(Stored items)
┌────────
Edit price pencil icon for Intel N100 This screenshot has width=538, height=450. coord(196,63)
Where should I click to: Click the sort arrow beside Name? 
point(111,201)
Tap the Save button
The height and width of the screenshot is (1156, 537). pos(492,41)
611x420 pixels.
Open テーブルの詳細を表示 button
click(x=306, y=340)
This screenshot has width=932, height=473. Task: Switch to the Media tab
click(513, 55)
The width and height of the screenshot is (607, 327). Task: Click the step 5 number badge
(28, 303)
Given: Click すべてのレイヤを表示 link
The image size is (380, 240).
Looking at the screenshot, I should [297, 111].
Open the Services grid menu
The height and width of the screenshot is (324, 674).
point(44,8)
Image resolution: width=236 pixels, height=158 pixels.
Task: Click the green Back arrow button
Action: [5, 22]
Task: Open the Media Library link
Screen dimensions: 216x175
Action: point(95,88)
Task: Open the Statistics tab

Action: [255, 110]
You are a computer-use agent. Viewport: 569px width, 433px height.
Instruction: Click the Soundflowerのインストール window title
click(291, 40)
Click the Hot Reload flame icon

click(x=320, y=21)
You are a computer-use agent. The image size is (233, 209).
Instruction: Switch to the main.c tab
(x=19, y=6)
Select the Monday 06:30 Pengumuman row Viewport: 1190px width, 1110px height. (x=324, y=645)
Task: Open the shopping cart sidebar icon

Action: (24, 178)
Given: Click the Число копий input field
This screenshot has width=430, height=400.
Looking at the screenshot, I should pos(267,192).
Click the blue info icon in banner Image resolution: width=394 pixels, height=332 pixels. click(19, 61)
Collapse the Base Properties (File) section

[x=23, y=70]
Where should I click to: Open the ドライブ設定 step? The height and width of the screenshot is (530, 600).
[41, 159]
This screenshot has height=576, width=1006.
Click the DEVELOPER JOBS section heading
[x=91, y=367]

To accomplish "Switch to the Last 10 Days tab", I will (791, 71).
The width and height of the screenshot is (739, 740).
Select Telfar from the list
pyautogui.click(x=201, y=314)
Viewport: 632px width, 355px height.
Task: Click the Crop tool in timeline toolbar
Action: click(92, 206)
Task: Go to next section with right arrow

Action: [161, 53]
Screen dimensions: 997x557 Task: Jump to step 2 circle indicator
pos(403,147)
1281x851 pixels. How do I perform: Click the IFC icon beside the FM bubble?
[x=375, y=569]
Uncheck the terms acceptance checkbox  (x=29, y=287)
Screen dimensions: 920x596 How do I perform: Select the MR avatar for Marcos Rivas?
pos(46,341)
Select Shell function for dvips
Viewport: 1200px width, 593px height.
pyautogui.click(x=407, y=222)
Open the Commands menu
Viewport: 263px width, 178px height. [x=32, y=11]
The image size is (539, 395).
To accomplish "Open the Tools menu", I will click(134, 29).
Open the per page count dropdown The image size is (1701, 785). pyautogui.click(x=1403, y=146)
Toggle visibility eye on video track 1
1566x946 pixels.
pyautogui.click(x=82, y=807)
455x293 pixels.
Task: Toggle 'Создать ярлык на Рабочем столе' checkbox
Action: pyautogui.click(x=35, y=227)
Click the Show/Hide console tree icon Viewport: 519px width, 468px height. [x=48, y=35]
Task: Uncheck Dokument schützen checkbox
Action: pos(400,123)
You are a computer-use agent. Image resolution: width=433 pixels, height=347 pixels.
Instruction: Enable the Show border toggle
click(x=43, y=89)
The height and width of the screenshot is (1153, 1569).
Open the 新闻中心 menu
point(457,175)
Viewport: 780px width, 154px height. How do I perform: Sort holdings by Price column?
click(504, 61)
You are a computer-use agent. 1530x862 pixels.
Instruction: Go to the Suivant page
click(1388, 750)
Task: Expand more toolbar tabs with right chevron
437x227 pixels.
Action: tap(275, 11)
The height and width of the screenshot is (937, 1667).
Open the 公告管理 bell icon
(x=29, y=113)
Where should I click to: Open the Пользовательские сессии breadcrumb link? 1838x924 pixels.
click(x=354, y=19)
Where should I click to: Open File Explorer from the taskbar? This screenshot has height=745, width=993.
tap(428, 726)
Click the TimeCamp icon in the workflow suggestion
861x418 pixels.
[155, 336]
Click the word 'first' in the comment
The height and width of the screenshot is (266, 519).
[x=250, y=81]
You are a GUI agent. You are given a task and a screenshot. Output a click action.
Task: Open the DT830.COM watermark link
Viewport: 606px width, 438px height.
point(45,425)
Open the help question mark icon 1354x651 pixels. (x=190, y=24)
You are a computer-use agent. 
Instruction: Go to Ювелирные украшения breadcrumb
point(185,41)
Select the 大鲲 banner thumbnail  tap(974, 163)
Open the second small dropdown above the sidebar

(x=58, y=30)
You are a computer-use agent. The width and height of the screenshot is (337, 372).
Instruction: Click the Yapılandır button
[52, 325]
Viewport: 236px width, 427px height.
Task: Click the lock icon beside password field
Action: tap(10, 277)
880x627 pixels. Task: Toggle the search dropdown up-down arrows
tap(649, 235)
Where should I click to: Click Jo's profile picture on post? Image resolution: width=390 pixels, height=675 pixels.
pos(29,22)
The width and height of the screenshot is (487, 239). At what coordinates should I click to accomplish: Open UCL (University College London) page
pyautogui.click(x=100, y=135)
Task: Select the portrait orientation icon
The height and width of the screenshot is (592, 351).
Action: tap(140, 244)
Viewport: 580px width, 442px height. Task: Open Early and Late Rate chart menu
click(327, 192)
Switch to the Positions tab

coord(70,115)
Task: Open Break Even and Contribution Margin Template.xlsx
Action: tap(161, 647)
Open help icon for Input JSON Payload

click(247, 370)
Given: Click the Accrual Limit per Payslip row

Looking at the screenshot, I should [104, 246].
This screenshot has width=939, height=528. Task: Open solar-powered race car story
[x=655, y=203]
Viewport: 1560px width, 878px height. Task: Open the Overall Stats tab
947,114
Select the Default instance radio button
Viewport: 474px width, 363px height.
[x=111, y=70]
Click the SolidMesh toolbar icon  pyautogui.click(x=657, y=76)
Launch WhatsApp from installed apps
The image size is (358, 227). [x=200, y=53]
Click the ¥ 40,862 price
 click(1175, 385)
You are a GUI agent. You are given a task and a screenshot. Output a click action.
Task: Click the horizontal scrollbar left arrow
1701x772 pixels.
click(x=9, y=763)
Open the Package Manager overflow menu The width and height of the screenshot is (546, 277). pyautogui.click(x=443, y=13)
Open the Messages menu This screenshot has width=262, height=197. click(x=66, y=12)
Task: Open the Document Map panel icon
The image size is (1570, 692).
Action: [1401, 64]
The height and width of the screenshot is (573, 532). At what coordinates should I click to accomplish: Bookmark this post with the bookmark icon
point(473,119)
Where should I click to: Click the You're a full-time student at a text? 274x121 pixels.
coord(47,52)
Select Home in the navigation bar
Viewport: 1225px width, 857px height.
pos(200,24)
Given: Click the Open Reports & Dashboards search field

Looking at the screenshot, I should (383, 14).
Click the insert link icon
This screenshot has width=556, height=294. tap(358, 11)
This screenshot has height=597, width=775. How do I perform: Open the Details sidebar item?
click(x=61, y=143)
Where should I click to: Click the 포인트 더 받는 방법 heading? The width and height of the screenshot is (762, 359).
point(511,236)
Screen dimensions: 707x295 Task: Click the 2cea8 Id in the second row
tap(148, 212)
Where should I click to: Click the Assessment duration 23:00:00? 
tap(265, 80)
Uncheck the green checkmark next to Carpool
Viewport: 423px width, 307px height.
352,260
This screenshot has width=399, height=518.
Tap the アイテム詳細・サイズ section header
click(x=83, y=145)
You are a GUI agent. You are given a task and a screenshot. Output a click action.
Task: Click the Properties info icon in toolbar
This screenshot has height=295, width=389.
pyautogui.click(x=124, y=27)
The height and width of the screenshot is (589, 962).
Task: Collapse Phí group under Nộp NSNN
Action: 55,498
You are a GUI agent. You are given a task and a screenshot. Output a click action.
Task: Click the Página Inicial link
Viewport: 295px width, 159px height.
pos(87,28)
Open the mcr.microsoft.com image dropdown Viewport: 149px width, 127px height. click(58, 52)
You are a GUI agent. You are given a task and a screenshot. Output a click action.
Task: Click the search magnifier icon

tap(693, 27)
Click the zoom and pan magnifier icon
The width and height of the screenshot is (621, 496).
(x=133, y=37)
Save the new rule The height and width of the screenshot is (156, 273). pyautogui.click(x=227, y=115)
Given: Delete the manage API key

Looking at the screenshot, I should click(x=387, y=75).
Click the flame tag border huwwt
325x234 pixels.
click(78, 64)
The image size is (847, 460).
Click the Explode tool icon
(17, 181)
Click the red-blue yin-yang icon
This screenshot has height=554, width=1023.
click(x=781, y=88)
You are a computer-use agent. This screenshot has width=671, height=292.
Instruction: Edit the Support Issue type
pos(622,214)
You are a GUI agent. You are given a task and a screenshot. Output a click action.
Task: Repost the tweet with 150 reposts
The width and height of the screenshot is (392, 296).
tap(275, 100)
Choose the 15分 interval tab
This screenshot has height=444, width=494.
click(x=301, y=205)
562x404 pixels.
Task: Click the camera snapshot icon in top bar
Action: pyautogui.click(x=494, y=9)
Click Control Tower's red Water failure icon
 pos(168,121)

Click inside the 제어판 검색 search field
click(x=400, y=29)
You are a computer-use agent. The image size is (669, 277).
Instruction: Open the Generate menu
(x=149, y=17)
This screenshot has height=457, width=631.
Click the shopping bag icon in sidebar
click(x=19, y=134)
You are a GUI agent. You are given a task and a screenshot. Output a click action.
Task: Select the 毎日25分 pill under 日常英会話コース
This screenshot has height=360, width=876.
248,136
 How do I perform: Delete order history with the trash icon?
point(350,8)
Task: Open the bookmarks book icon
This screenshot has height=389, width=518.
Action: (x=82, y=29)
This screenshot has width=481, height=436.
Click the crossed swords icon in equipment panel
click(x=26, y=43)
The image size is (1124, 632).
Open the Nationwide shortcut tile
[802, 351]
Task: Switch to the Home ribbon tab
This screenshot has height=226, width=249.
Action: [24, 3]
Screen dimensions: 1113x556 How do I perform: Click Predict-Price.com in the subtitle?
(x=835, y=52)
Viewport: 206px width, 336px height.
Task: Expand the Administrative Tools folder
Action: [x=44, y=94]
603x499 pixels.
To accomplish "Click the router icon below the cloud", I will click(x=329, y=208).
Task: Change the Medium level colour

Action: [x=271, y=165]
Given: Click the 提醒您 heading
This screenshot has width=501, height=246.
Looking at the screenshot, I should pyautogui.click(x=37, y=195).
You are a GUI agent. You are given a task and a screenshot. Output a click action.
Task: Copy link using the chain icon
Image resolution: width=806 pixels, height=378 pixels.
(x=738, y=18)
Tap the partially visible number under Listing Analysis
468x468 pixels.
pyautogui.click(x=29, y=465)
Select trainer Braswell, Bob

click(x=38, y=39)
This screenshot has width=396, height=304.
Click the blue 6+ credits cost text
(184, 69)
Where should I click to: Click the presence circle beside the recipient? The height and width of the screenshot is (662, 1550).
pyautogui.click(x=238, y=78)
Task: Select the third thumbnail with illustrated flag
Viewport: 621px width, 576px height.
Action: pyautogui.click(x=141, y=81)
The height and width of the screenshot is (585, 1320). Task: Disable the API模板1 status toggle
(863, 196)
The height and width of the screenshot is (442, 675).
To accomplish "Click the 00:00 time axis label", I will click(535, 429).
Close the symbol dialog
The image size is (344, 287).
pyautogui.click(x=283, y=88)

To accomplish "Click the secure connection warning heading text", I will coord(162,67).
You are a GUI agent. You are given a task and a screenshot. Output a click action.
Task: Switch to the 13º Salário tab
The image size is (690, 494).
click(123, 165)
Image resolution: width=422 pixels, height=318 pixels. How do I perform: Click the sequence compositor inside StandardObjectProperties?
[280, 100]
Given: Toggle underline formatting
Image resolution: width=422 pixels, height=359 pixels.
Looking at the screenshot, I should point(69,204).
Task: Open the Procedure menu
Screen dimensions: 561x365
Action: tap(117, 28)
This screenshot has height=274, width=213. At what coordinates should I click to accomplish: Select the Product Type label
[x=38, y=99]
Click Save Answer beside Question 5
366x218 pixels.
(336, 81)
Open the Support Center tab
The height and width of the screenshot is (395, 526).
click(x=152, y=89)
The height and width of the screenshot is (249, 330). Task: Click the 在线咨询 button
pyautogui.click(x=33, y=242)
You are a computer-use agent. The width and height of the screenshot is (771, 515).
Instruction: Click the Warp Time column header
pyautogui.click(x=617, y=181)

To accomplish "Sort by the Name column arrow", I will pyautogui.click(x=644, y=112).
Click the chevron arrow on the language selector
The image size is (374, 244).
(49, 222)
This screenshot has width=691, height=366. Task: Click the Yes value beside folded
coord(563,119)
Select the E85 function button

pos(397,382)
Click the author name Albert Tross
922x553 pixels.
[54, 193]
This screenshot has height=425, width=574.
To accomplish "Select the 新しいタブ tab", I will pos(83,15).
└────────
- **INSTRUCTIONS FOR THE TASK**: Scan the entries above. Copy each line that has the string "computer".

- **RESPONSE TO THE EXERCISE**:
You are a computer-use agent. Viewport: 569px width, 433px height.
You are a computer-use agent. The image size is (233, 209).
You are a computer-use agent. Image resolution: width=433 pixels, height=347 pixels.
You are a computer-use agent. 1530x862 pixels.
You are a computer-use agent. 
You are a computer-use agent. The width and height of the screenshot is (337, 372).
You are a computer-use agent. This screenshot has width=671, height=292.
You are a computer-use agent. The image size is (669, 277).
You are a computer-use agent. The width and height of the screenshot is (771, 515).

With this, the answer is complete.